== Stored rows
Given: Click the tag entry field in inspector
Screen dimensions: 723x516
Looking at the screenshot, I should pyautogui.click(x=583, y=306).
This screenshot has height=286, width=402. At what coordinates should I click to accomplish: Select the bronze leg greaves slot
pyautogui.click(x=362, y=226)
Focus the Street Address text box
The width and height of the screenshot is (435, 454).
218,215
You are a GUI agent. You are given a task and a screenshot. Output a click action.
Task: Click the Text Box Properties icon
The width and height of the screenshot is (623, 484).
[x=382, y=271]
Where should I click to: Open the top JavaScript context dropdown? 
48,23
====
== Stored rows
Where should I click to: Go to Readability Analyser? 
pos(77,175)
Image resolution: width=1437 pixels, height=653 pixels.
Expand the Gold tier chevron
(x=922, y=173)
====
## Exercise prompt
Turn the records into a JSON list of strings, one string per line, with blank lines left out. Start with the line that contains "Where should I click to: Go" and go on through the line that contains "(x=922, y=173)", including both.

## Solution for this problem
[
  "Where should I click to: Go to Readability Analyser? ",
  "pos(77,175)",
  "Image resolution: width=1437 pixels, height=653 pixels.",
  "Expand the Gold tier chevron",
  "(x=922, y=173)"
]